The basic idea behind this research is that ATG modulates the body's immune system, while GCSG causes the body to generate more t-cells directly from it's own bone marrow.
ATG is a mixture of different antibodies that target T cells, including the anti-CD3 antibody. The hope is that this multi-faceted approach will be even more successful and have a longer lasting effect than with anti-CD3 alone, and may treat diabetes by several mechanisms. First, it lowers the number of T cells, so there are fewer to attack the beta cells. It also seems to alter the T cells remaining behind, rendering them less likely to be destructive. Following this depletion, the T cells that grow back in the following weeks may be reset and have a healthier balance (meaning that a special type of T cells, called regulatory T cells, will help keep the destructive T cells in check).
GCSG is essentially a growth factor that helps the body repopulate the cells after ATG depletes them. So, if ATG fixes the immune system by getting rid of the destructive cells, and the GCSG can cause the body to generate more t-cells afterwords, and presumably a healthier balance of these cells, then the two together could stop the autoimmune defect that causes type-1 diabetes. (Regrowing new beta cells might still be required for some people.) And, this process has already been used successfully to cure type-1 diabetes in mice, so that is always a good first step.

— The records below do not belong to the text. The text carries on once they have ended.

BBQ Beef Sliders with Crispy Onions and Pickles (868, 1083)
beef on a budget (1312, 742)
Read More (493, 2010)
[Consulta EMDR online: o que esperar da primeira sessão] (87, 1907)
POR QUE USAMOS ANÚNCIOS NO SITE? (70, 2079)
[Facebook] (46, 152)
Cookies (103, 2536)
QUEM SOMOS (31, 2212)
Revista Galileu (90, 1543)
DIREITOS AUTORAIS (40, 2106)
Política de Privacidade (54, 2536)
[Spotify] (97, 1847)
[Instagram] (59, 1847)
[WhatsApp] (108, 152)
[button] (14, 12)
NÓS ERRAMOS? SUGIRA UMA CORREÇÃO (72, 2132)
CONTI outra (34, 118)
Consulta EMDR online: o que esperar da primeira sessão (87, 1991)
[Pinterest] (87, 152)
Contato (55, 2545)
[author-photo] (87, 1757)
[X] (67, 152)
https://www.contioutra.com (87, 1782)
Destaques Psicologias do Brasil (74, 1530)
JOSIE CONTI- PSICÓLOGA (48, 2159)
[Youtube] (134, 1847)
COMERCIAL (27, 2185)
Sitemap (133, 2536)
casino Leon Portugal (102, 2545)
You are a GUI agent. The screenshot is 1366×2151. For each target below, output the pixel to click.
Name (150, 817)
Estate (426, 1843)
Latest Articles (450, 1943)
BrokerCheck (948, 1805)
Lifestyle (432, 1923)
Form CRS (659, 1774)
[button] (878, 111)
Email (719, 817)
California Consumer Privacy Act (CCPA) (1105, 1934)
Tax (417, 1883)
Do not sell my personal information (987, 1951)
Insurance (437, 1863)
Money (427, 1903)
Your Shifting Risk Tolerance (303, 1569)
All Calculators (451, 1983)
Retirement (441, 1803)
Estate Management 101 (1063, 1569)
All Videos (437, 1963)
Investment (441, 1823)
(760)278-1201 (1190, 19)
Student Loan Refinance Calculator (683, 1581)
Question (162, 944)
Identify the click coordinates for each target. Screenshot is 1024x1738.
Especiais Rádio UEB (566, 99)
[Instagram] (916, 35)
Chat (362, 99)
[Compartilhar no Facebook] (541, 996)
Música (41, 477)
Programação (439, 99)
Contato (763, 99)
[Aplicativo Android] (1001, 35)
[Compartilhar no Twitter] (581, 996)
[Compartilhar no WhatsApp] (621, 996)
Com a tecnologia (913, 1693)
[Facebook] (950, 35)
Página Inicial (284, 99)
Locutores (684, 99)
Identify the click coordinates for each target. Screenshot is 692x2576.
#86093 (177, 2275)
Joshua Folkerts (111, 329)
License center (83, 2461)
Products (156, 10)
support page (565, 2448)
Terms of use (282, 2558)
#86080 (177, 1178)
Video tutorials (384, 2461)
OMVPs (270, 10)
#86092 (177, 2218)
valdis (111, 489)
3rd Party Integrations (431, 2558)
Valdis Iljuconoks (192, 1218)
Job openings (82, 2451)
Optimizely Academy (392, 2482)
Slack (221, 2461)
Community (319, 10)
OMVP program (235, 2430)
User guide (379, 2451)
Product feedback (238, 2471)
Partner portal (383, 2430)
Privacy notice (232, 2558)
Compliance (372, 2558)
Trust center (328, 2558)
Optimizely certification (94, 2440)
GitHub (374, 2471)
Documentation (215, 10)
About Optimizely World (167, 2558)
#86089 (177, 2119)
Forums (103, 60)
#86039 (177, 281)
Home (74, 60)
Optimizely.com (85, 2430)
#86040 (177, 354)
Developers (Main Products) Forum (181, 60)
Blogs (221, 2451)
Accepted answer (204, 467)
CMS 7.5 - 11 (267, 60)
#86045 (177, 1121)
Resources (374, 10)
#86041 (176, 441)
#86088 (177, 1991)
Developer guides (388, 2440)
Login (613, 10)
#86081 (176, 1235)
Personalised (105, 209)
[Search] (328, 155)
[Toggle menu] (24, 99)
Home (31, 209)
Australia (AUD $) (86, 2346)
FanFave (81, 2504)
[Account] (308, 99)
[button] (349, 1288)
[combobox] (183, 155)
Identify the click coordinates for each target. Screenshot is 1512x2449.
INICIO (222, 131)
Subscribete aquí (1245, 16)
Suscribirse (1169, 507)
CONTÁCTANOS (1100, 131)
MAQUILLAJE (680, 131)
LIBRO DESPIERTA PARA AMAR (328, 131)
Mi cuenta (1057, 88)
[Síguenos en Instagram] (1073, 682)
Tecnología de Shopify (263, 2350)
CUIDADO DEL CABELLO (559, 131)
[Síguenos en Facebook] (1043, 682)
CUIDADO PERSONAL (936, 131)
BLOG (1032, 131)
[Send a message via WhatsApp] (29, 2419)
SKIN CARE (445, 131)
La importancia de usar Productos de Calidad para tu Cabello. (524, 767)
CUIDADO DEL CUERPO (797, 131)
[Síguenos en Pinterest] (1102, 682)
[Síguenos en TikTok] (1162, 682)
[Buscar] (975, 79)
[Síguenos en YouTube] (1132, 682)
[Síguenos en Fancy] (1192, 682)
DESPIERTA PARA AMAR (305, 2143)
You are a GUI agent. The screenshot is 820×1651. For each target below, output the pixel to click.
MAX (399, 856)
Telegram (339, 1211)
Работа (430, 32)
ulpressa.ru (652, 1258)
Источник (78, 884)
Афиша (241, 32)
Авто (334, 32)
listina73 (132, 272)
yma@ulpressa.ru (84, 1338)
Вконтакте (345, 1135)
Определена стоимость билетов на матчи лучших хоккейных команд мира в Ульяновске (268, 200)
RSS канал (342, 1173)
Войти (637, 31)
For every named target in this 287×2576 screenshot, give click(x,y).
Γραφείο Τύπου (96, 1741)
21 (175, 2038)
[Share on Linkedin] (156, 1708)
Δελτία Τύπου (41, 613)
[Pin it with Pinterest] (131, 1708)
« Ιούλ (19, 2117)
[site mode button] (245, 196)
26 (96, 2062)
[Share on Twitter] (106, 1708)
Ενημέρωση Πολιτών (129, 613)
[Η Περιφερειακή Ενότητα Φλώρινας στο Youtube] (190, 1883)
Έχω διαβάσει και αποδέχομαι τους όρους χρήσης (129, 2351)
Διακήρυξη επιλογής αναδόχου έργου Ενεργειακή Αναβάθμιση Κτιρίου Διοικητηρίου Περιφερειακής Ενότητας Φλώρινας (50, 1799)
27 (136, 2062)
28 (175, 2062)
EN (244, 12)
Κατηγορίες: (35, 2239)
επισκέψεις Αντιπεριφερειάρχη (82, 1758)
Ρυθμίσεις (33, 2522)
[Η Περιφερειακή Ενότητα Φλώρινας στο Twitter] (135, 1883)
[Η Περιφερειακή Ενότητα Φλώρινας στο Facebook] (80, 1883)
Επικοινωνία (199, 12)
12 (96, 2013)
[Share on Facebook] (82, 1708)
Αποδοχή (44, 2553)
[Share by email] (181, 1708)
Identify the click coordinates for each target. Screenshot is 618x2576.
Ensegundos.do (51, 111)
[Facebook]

But the really positive thing about this research is it's relationship to previous research by Burt. You can read my previous blog entries about Burt's research at the URL below, but the quick summary is this: Burt has -- by far -- the best results in people of any researcher. That study used a combination of 3 drugs, ATG, GCSF, and cyclophosphamide. Some patients went into remission (no need for injected insulin) for a period of years, others for months, and all of these people used much less insulin after the trial. Only two patients in the study did not go insulin free for at least a few months. This research also has a serious weakness, which is safety. Although none of the people in Burt's had serious side effects, the process involves "rebooting" the immune system. So while this is happening, the patients are in an isolation ward, because their immune system is highly compromised. Also, there were "hints of toxicity" seen in the trial: a few people had unusual infections, and some of the males had reduced sperm counts afterward. Burt's research was in honeymoon diabetics, only.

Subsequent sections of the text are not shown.